[[ Data under study, beginning ]]
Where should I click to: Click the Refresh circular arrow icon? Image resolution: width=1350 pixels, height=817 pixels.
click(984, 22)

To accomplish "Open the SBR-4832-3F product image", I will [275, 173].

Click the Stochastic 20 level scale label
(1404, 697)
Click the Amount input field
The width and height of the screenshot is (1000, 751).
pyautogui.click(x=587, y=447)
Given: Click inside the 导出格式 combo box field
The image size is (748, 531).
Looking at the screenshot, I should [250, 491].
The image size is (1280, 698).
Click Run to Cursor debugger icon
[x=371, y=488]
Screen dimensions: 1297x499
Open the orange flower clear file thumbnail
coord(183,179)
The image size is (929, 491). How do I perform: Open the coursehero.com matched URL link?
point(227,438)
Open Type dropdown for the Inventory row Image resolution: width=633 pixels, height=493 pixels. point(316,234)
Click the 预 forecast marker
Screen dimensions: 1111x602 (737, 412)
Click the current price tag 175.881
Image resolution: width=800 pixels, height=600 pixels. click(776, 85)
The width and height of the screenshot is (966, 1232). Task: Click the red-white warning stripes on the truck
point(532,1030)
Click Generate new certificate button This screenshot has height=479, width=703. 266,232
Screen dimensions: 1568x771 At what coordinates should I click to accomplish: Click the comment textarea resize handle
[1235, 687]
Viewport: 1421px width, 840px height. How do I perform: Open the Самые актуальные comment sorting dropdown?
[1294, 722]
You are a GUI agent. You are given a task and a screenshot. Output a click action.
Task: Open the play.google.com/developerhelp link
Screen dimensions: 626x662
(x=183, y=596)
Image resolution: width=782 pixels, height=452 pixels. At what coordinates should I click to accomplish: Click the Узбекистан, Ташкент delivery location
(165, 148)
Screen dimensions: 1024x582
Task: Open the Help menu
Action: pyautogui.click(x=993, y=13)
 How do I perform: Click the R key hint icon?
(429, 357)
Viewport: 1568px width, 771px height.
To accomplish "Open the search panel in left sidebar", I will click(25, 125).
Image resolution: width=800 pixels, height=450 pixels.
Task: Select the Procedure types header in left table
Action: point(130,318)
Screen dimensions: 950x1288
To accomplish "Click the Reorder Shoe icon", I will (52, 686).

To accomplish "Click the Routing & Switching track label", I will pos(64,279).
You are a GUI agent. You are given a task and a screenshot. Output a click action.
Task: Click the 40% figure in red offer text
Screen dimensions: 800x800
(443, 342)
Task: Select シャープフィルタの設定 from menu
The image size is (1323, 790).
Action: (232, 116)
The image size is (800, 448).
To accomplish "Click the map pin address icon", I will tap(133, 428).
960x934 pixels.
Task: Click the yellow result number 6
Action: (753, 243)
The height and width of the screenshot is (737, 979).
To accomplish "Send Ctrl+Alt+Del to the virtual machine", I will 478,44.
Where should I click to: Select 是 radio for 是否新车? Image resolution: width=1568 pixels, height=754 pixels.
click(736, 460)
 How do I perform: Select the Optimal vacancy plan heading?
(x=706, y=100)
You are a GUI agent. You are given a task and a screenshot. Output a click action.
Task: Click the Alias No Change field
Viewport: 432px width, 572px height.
[[ Data under study, end ]]
Work instruction:
Using the data above, reproduce exactly the lines between those holding "Click the 预 forecast marker" and "Click Generate new", inclusive, and no others.

Response:
Click the 预 forecast marker
Screen dimensions: 1111x602 (737, 412)
Click the current price tag 175.881
Image resolution: width=800 pixels, height=600 pixels. click(776, 85)
The width and height of the screenshot is (966, 1232). Task: Click the red-white warning stripes on the truck
point(532,1030)
Click Generate new certificate button This screenshot has height=479, width=703. 266,232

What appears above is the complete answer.